(Saved entries)
____

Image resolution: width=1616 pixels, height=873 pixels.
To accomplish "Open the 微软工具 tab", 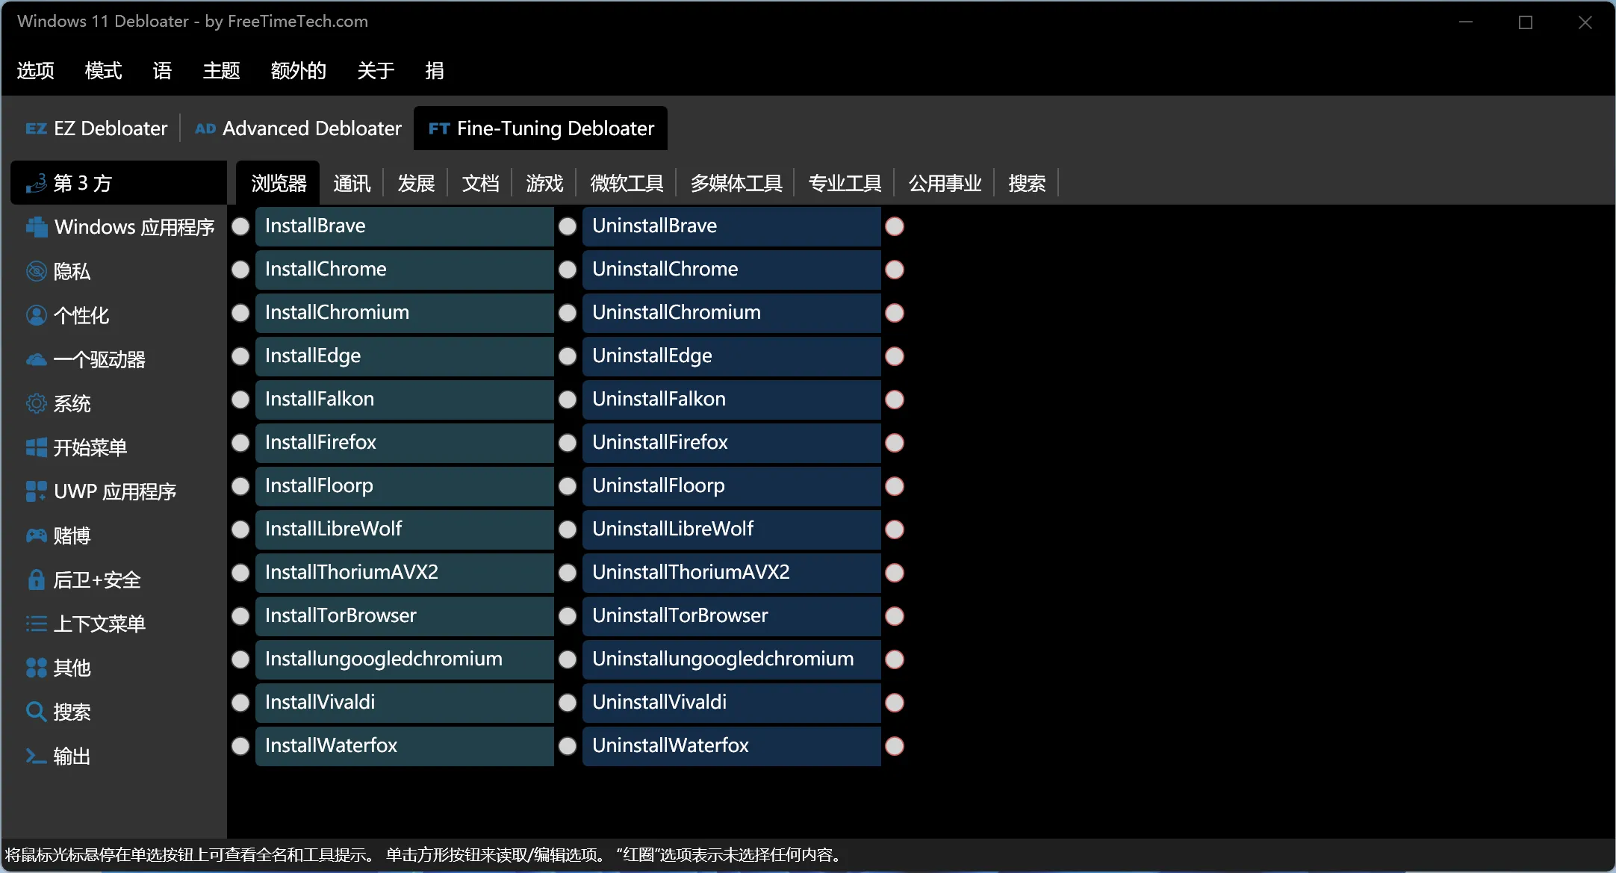I will pyautogui.click(x=626, y=183).
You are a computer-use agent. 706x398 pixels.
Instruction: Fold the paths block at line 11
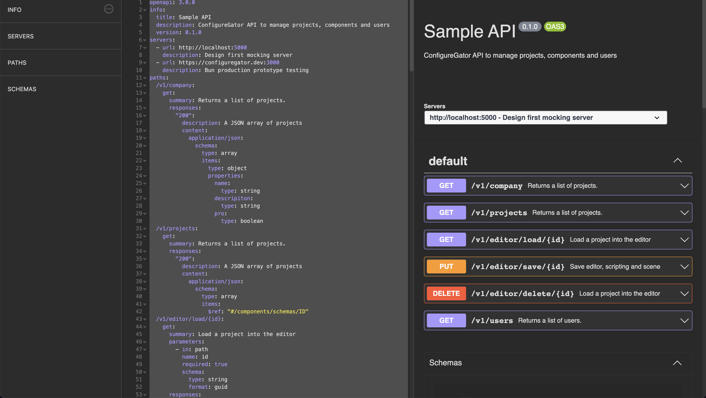[145, 78]
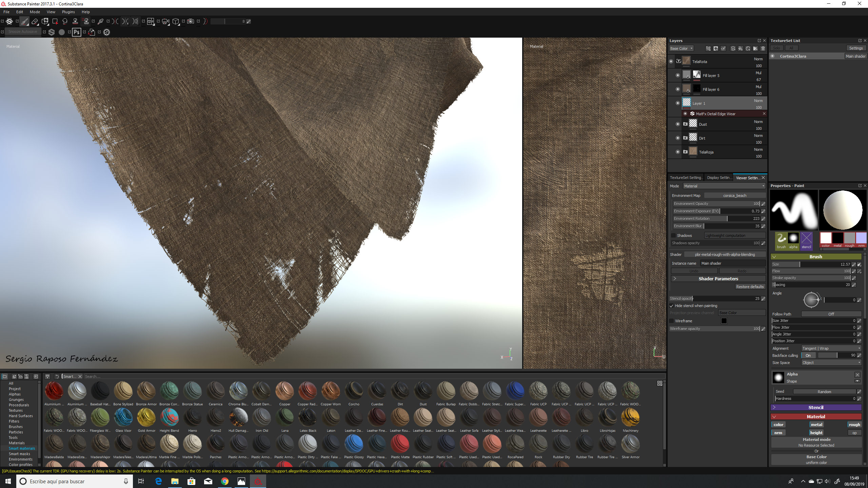The width and height of the screenshot is (868, 488).
Task: Enable the Wireframe checkbox
Action: pyautogui.click(x=672, y=321)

____

* _Aim of the exercise_: Only the number should be given: the count of lines above that hold the word "pixels".

* _Result of the task_: 2